The importance of a good team over a good product was another of Rhoades' concentrations and keys to success.

"Leaders make you successful, not the product," said Rhoades. "You have to have A-players on your team. The toughest thing to do in business is fire somebody."

Employees are individuals and should be treated as such, Rhoades said.

"We believe in treating people fairly, not equally," she said. "Everyone isn't alike so you must reward individual performance."

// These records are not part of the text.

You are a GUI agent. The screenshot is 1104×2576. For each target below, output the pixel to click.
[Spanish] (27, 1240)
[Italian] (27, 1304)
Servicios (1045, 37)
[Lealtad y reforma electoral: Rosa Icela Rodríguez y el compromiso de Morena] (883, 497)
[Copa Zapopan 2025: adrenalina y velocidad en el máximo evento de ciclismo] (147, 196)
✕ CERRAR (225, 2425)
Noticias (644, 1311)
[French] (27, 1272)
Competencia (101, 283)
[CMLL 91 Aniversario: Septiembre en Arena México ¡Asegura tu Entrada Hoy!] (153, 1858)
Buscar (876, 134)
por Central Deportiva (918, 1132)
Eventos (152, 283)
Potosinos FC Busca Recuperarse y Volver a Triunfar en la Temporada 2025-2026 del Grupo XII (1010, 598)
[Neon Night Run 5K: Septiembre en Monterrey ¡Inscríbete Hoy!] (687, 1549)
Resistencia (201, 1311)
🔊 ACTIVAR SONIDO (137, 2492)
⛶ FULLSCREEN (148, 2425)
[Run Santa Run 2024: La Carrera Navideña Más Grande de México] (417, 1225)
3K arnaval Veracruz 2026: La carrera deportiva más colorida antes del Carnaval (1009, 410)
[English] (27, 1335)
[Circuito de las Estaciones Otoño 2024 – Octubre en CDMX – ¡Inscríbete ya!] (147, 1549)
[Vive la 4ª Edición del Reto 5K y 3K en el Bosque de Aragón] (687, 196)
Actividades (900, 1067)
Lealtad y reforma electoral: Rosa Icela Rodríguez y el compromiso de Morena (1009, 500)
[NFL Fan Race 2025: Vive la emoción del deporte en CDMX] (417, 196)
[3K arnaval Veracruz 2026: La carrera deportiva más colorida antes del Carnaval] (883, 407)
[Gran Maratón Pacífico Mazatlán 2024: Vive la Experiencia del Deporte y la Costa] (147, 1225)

Rhoades believes that, when working with "A-players," dozens of rules for every foreseeable problem are not necessary. Instead, she asks them to do the right thing and come up with their own solutions. At Jet Blue, instead of handing her employees "a two-to-three hundred-page handbook" she offers a twenty-page manual.

"We tell our employees there are no rules," said Rhoades. "We ask them to do the right thing and that is consistent."

The best leaders are those who serve the employees rather than themselves, Rhoades said, highlighting Herb Kelleher of Southwest Airlines as an example of an entrepreneur who is also a great "servant leader." Kelleher announced on Sept. 12, 2001 he would take a $1 per day salary to help keep the company afloat. As a result, Rhoades said Kelleher never had a single layoff, which is unprecedented in the airline industry.

Rhoades also pointed to Peter Ueberroth of DoubleTree Hotels as another outstanding leader who fostered relationships within his company. She said that he brought back humility to business by travelling in yellow cabs instead of limousines and folding linens with his staff upon arriving at one of his hotels.

"All great companies and people know success depends on the relationship you build with employees and consumers," Rhoades said.

As a woman who has been involved with multiple successful companies, Rhoades said she is always excited for the challenge of starting up another business or taking on another project.

"I have loved my experience [as a woman in business]," Rhoades said in an interview with The Dartmouth. "I have had a lot of experience as the only female on a team so I was excited that there are three women working on the board at Jet Blue. I enjoy working on teams with both men and women because it is great to have balance."

Rhoades, who spoke at Dartmouth last May, was brought back courtesy of the Rockefeller Center and the Club of Dartmouth Entrepreneurs. Co-presidents of the Club of Dartmouth Entrepreneurs, David Chattman '08 and Jeff Kolovson '09, said they are hoping to bring another entrepreneur to speak at the end of this month.

"The main focus of our group is to raise undergraduate interest and participation in entrepreneurs," Chattman said. "We have a business competition every year that we sponsor and we aim to foster a relationship between undergraduate students and the Tuck School of Business."